The first problem with this is that the "language" of DNA is composed of four letters (nitrogenous bases), A (adenine), G (guanine), C (cytosine), and T (thymine).  Perhaps what god is saying is something like "ACT TAG CAT GAG GAG GAG," although to my ears that sounds more like a pronouncement from Bill the Cat than it does like something the Divine Creator might say.  In any case, it's not really possible to spell out English using the DNA alphabet, much less ancient Aramaic.  Even if you make the allowance that maybe the "linguists" were using some kind of correspondence between the letters in Aramaic and the amino acid sequence coded for by a gene, you still only have twenty letters, not 28 as the article claims.

So what the amazingly rigorous researchers at BJU seem good at is making shit up and then lying to the media about it.  But this didn't stop them from shouting their findings from the rooftops:
Matthew Boulder, chief linguist for the project and professor of applied creation sciences at Bob Jones University, issued this statement: “As for the evidence- it is there and it is, to my view, undeniable.  The very word of God, elegantly weaved in and out of our very bodies and souls, as plain as day.  And the beauty of it, that God would lay down the words of truth in our very beings, shows his love and The Miracle.”
"Professor of applied creation science."  Which is right up there with "Professor of applied unicornology" in terms of scientific validity.

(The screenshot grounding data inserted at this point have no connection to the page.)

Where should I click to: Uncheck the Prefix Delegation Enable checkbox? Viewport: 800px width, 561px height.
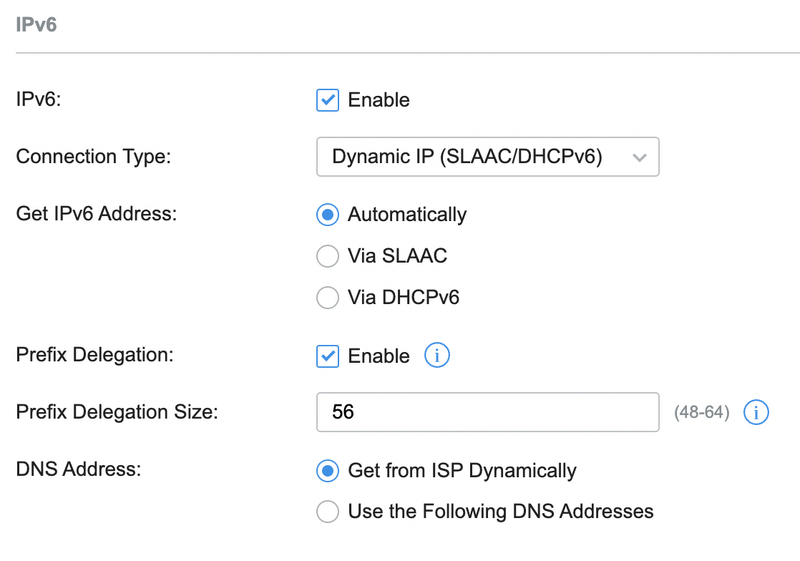(x=328, y=356)
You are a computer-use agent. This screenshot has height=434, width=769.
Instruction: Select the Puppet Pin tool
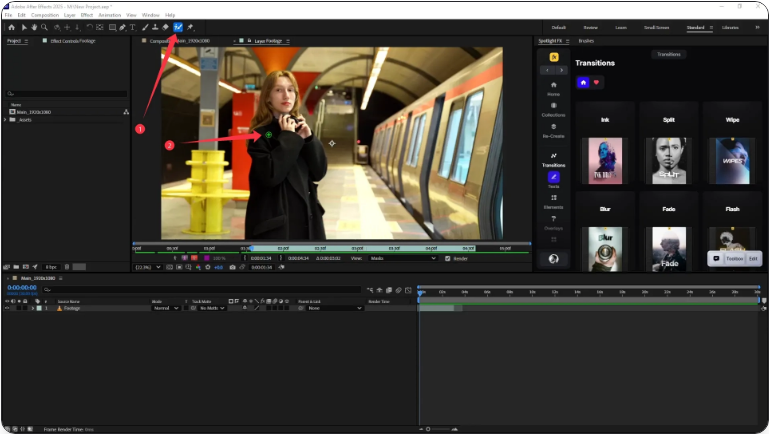click(x=190, y=27)
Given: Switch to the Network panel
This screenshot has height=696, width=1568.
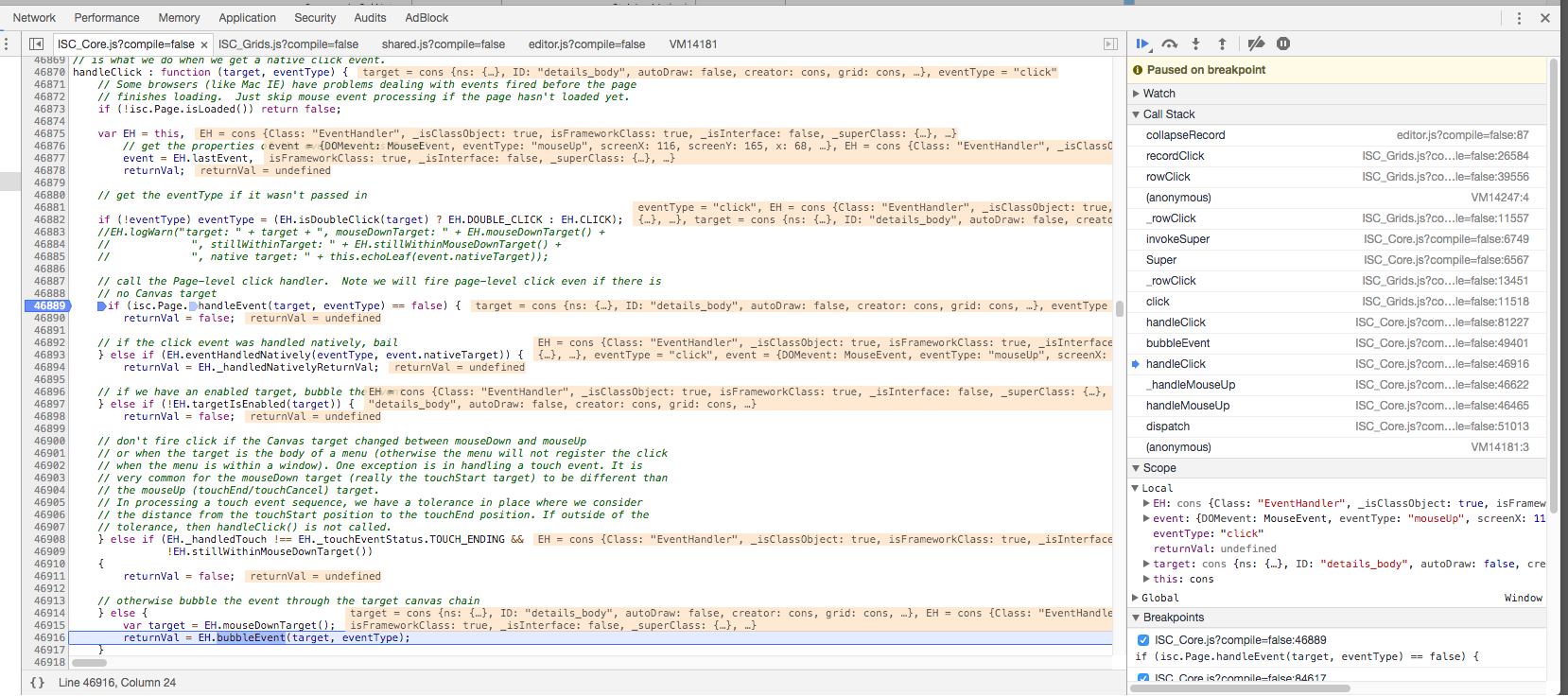Looking at the screenshot, I should point(34,18).
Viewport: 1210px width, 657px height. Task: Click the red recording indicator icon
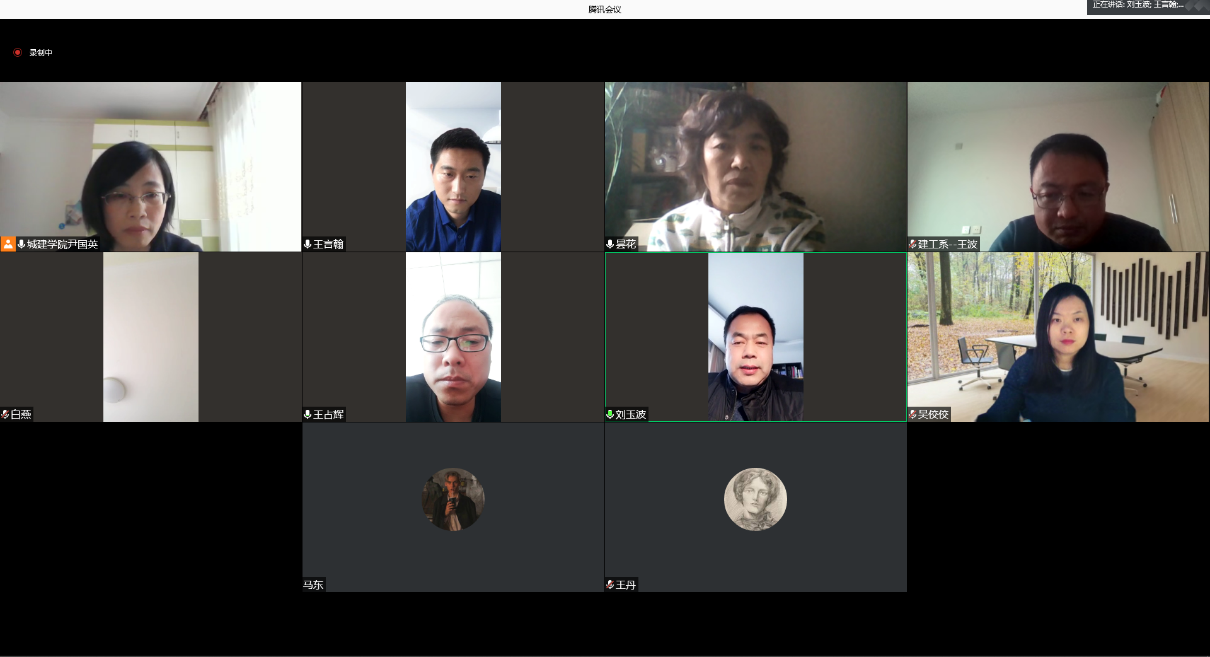pos(17,52)
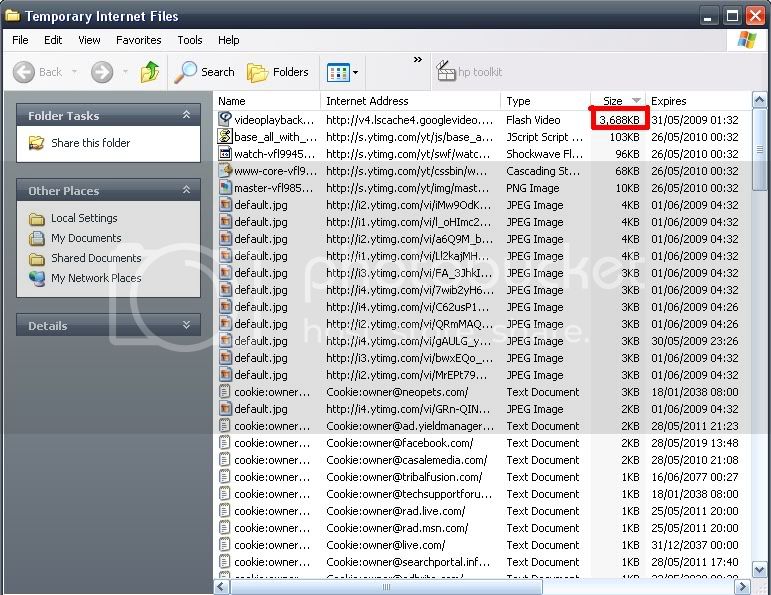
Task: Collapse the Folder Tasks panel
Action: coord(186,116)
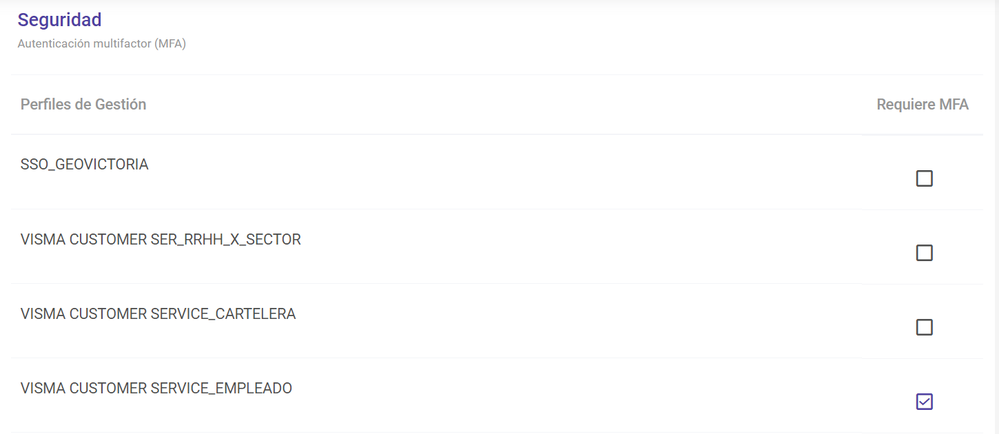Viewport: 999px width, 434px height.
Task: Sort by the Perfiles de Gestión header
Action: (x=83, y=105)
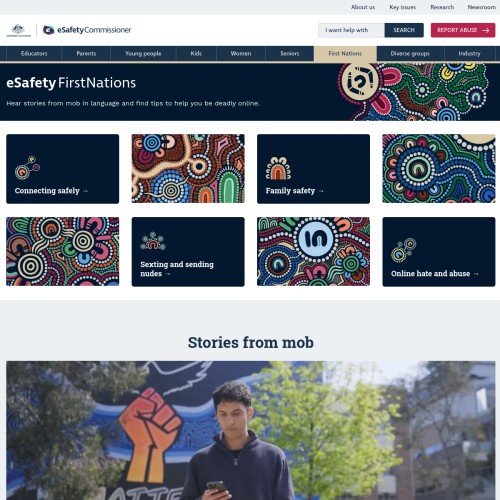The height and width of the screenshot is (500, 500).
Task: Click the eSafety Commissioner logo
Action: coord(87,30)
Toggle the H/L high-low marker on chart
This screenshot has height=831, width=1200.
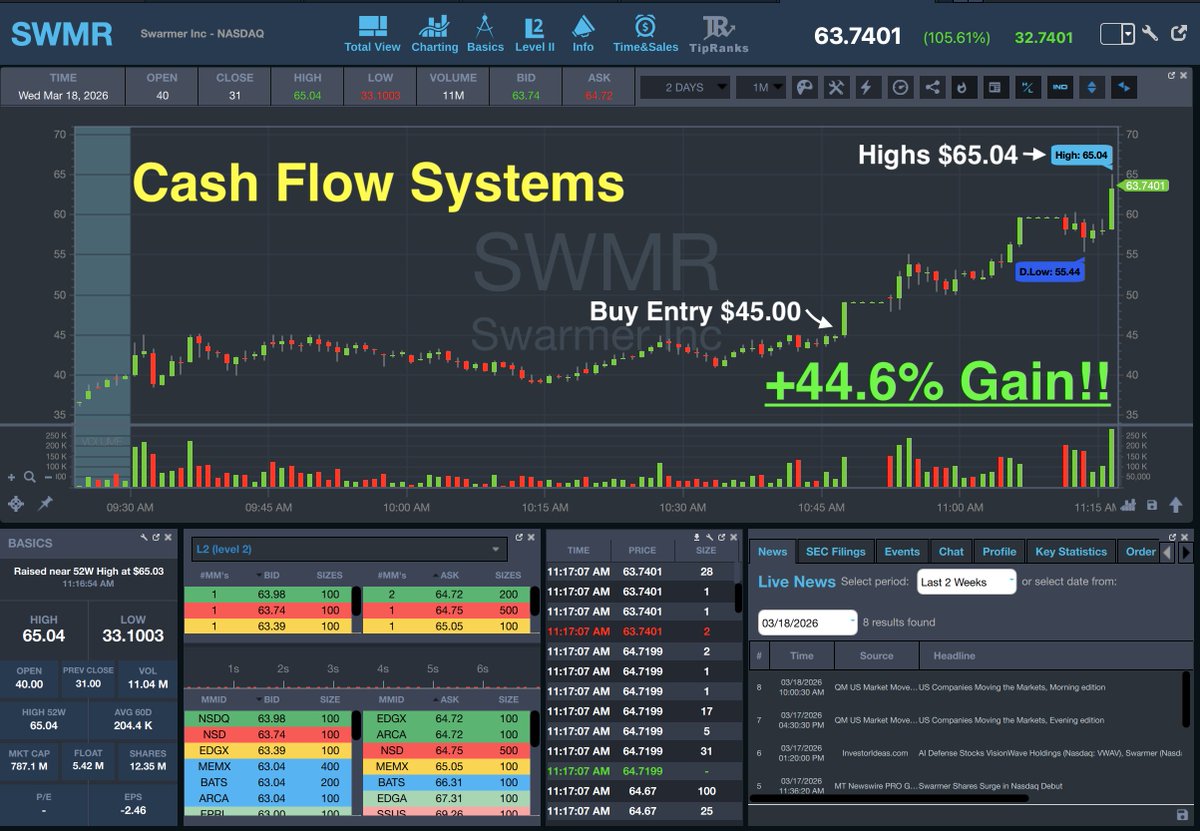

So to the reader who sent me the link, all I can say is thanks.  I did read the whole thing, and also the internal links that went to the BJU "research," so you can't say I didn't give it my all.  Throughout I was torn between guffawing and slamming my forehead repeatedly against my computer keyboard.  I hope that's the reaction you wanted.  But I do wonder what my own personal DNA spells out.  Maybe a passage from The God Delusion, you think?